DIRECTIONS FOR THIS TASK: Print the line where "Where should I click to: Select" occurs and every line that follows it in the data below, ending with the last line, precisely as written.
[SUPPLIED DATA Boundary: Start]
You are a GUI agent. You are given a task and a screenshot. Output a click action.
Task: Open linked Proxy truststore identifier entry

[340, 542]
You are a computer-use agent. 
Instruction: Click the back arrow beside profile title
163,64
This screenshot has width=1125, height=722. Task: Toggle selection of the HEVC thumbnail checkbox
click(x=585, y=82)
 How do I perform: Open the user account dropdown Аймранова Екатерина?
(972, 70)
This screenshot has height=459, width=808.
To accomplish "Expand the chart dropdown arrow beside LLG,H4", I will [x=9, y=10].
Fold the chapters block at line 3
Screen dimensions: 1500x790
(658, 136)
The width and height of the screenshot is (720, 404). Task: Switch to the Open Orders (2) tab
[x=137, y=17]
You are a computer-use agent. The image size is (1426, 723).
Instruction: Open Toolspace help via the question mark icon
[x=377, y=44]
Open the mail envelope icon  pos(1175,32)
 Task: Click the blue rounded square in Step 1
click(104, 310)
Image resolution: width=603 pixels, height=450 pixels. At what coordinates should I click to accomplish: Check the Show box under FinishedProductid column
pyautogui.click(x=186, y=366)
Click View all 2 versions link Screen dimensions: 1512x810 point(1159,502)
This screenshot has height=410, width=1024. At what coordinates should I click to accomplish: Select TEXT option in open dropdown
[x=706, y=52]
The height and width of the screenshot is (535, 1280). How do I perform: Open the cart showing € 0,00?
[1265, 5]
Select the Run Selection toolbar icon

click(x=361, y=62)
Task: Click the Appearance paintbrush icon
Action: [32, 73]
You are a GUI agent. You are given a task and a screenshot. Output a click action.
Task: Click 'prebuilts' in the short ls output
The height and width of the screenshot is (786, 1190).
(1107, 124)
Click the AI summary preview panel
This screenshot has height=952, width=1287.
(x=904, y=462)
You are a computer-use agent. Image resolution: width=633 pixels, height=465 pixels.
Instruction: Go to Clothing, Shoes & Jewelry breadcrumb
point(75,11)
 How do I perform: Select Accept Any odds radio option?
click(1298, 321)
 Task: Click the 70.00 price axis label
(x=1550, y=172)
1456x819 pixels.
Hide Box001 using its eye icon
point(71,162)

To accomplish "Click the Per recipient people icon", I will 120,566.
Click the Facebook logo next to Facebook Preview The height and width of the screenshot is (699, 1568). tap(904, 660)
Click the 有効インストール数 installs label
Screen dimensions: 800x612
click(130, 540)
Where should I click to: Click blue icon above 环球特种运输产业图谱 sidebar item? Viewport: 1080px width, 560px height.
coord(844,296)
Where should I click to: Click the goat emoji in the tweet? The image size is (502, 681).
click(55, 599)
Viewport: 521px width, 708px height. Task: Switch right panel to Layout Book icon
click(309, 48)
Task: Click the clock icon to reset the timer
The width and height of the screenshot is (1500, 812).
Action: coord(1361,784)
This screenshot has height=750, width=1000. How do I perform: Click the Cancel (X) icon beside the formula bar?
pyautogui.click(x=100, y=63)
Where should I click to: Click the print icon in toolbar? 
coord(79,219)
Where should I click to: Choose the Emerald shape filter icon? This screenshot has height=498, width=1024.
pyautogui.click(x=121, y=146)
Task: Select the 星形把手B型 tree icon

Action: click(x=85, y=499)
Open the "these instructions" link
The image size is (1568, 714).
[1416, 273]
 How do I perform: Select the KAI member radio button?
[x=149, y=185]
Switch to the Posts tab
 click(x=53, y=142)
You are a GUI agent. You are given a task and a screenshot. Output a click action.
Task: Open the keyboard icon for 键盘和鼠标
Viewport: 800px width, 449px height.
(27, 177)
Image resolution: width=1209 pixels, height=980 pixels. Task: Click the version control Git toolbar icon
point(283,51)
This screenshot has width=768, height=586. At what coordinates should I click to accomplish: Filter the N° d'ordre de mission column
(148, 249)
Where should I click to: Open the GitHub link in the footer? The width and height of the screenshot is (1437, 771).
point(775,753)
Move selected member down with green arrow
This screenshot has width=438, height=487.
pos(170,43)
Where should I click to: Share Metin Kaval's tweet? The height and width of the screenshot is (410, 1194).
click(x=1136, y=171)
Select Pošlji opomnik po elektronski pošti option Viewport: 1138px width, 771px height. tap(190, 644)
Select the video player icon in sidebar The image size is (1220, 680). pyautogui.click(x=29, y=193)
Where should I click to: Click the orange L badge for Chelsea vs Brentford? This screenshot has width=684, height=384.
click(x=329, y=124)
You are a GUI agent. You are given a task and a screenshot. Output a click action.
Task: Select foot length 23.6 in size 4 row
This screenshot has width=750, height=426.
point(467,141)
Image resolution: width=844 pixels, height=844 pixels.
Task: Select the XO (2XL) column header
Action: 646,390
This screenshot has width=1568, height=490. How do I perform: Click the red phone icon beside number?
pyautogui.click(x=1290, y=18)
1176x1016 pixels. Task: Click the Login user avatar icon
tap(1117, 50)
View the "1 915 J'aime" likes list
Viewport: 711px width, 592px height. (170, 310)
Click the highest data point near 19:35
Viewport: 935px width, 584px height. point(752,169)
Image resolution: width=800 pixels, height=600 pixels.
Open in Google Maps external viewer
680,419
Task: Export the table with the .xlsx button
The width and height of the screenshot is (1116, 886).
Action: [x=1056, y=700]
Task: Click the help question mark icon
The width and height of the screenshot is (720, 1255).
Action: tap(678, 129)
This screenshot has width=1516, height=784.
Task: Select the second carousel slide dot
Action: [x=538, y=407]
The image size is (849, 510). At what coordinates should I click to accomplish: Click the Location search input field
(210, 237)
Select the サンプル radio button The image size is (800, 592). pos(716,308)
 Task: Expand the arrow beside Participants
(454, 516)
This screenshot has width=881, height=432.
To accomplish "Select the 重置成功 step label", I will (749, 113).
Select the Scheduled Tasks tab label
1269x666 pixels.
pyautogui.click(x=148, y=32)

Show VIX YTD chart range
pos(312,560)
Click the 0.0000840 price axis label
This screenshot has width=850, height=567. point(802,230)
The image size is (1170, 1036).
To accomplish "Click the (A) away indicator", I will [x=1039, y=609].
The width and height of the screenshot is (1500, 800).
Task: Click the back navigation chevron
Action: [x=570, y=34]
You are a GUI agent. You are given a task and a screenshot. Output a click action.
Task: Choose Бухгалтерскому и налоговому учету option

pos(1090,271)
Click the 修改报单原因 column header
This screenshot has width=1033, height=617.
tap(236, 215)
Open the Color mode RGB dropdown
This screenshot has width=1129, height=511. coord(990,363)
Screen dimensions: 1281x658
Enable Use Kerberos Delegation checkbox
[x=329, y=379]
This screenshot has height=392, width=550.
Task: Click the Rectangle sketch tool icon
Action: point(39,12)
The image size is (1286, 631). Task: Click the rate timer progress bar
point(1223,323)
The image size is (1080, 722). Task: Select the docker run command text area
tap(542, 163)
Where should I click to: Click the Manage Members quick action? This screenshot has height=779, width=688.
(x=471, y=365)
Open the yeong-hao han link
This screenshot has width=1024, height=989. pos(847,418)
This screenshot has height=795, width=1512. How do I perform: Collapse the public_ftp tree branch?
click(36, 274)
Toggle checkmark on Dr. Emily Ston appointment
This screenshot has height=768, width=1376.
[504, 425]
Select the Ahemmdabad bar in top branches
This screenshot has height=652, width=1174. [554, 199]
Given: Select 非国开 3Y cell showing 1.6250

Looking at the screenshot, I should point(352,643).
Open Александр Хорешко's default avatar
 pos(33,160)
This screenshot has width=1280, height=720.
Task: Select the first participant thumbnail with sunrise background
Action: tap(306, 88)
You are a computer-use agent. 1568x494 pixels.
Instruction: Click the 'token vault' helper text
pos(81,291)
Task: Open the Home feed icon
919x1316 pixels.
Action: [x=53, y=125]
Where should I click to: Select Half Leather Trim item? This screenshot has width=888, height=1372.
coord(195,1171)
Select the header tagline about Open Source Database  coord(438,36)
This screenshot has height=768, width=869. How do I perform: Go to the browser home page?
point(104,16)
[SUPPLIED DATA Boundary: End]
TASK RESPONSE:
Where should I click to: Select Half Leather Trim item? This screenshot has width=888, height=1372.
coord(195,1171)
Select the header tagline about Open Source Database  coord(438,36)
This screenshot has height=768, width=869. How do I perform: Go to the browser home page?
point(104,16)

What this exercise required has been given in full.